__EXERCISE__: Everything from the opening line of the records below through the line with "This screenshot has height=425, width=407." must be duplicated exactly, pictures left out.

#####

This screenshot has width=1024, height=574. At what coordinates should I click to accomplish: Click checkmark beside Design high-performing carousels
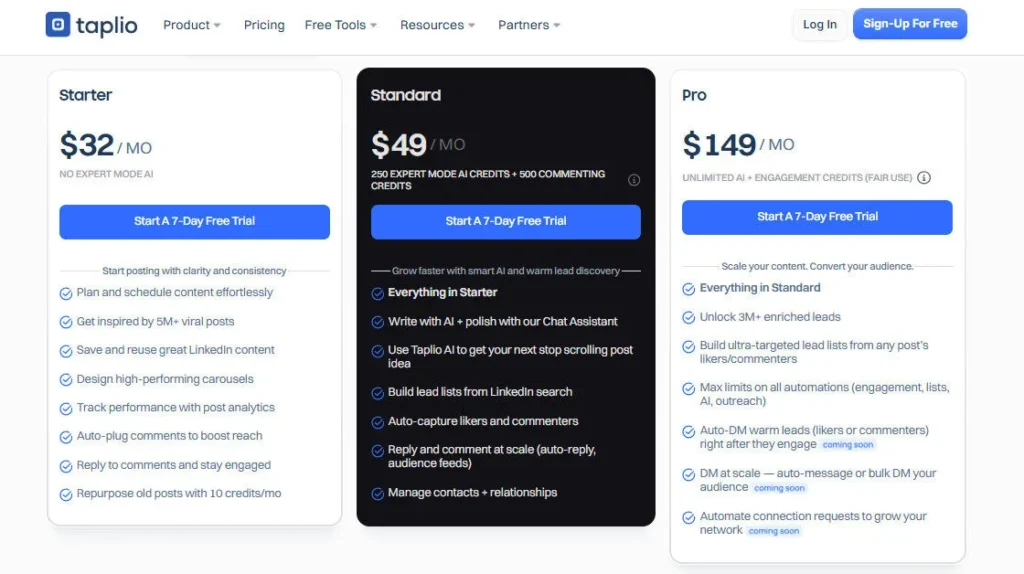66,380
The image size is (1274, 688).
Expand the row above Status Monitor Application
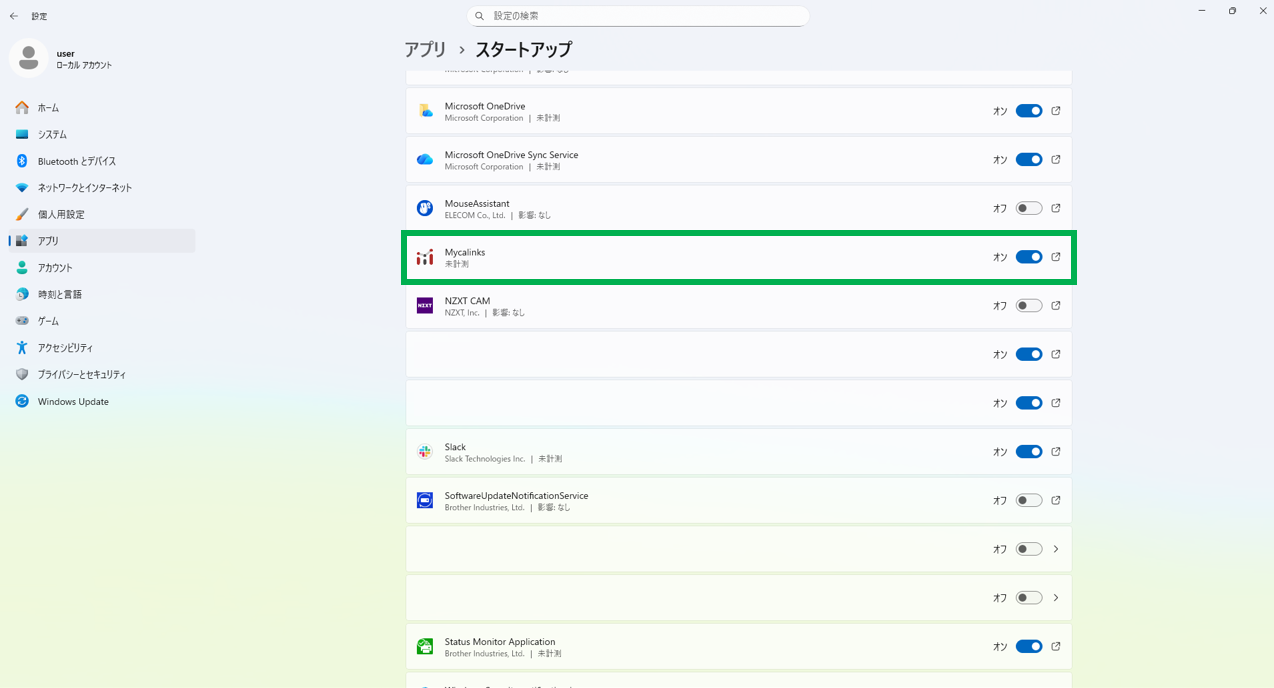(1055, 598)
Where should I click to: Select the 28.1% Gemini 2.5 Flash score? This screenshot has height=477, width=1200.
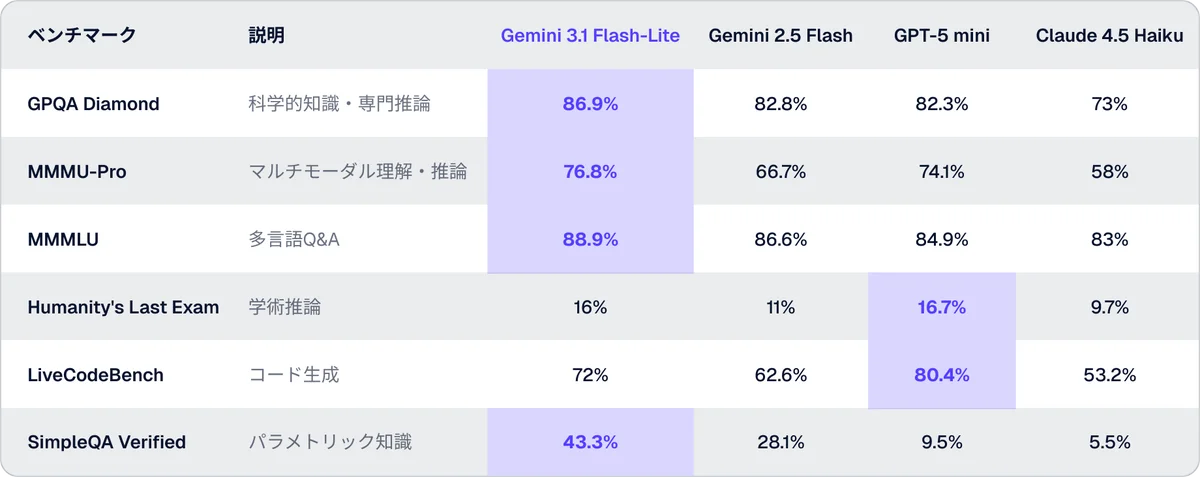click(x=780, y=442)
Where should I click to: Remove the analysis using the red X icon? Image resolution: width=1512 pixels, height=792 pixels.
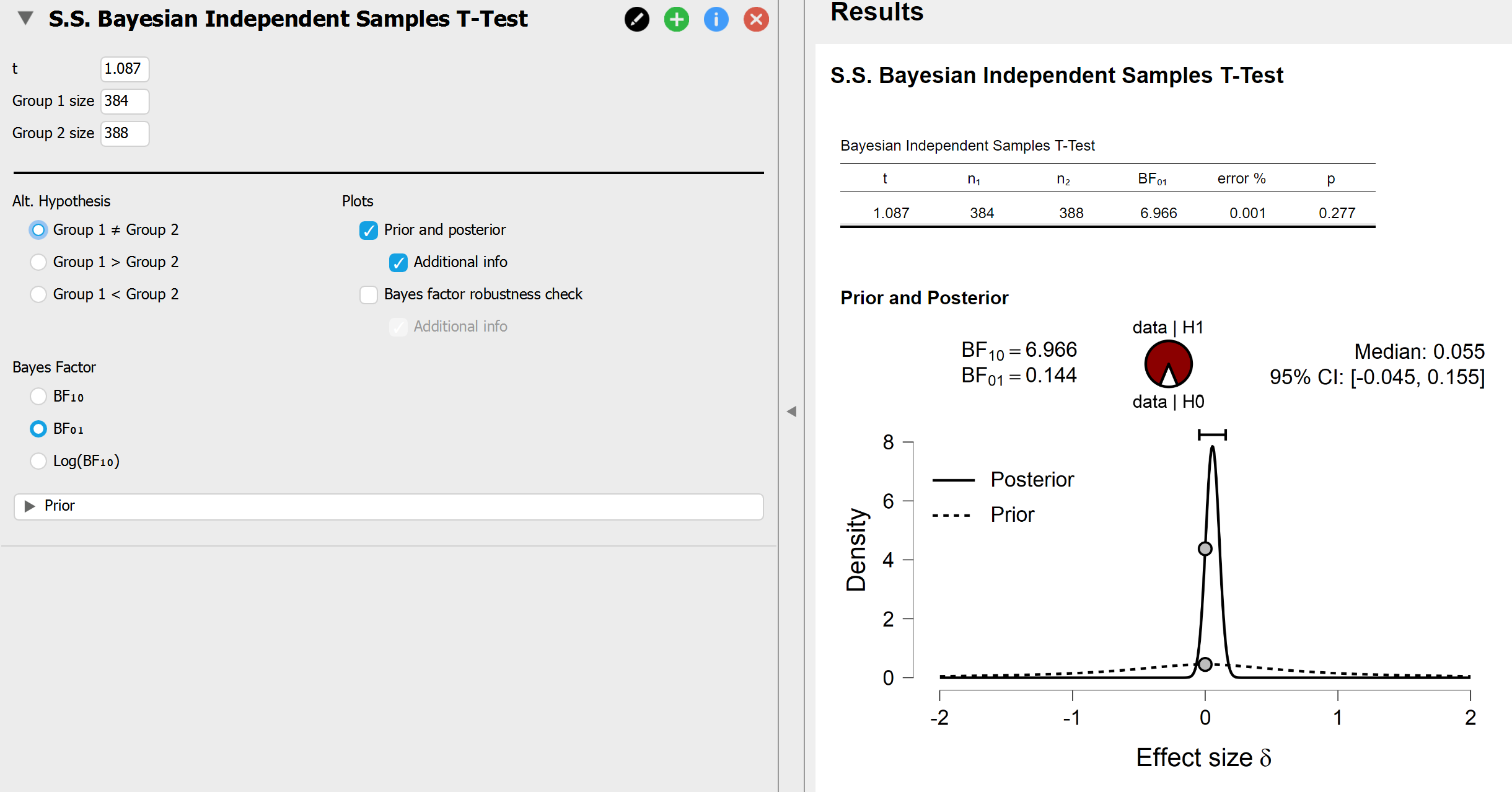coord(755,19)
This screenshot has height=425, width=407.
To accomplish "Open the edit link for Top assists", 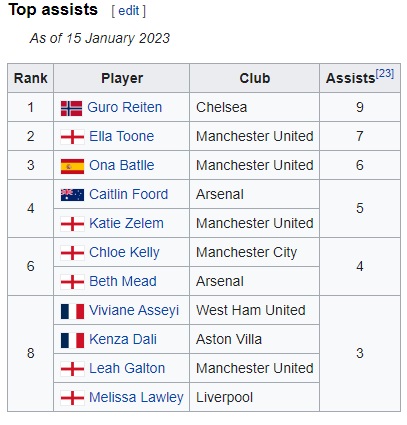I will 128,11.
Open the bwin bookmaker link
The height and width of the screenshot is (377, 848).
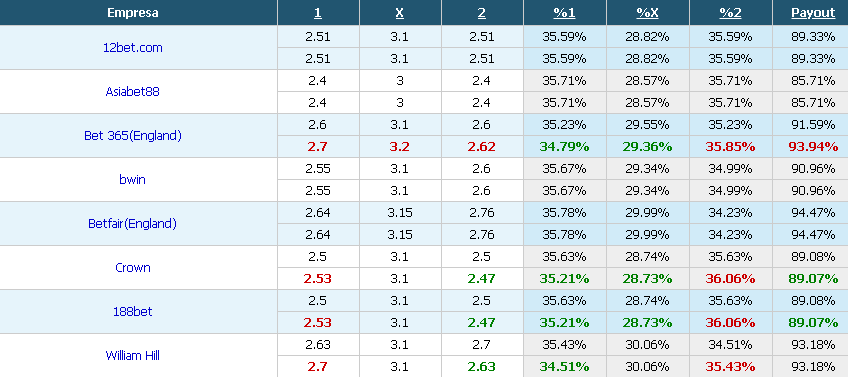coord(132,180)
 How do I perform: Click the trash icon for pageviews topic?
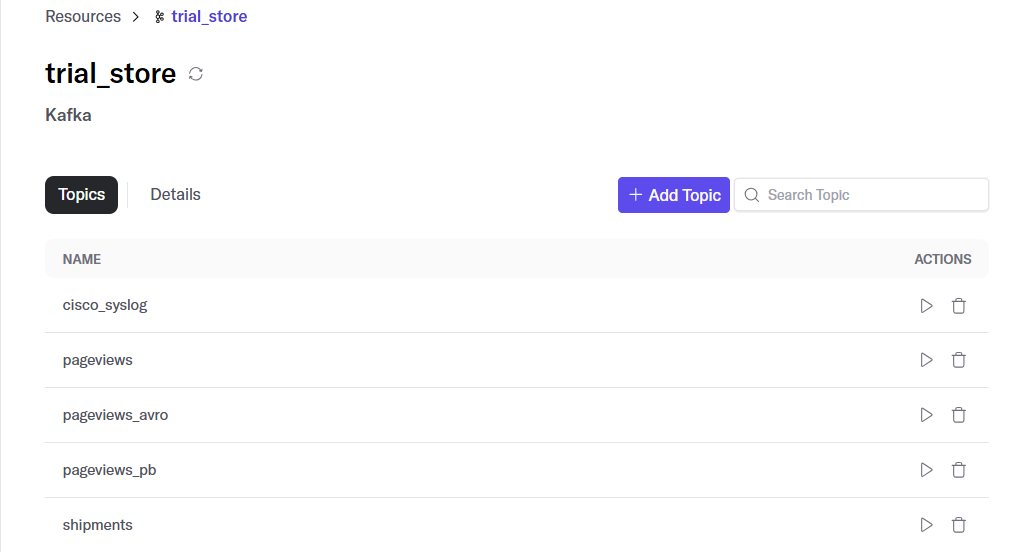958,360
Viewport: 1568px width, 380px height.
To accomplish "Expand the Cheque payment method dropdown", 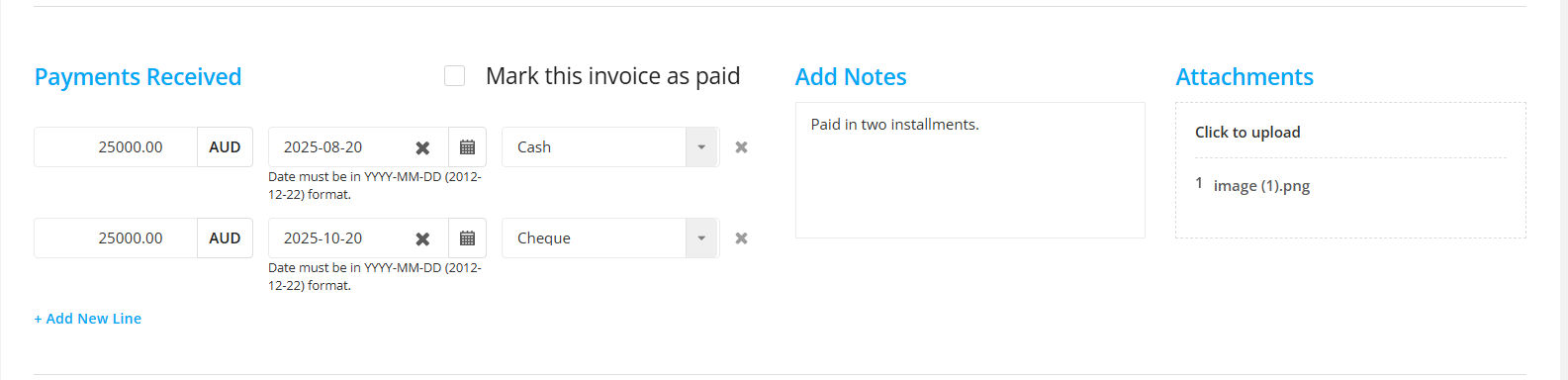I will coord(610,238).
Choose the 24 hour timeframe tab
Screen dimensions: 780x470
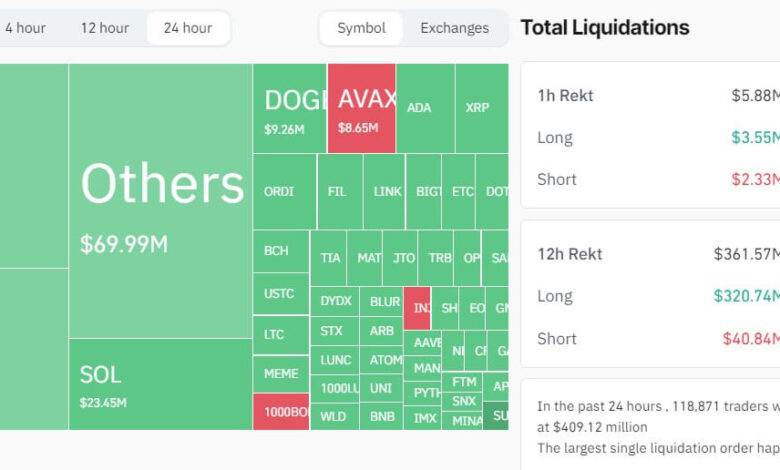[187, 28]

#####

__OUTPUT__:
This screenshot has width=1024, height=574. At what coordinates should I click to accomplish: Click checkmark beside Design high-performing carousels
66,380
The image size is (1274, 688).
Expand the row above Status Monitor Application
(1055, 598)
Where should I click to: Select the 28.1% Gemini 2.5 Flash score? This screenshot has height=477, width=1200.
click(x=780, y=442)
Where should I click to: Remove the analysis using the red X icon? Image resolution: width=1512 pixels, height=792 pixels.
coord(755,19)
This screenshot has height=425, width=407.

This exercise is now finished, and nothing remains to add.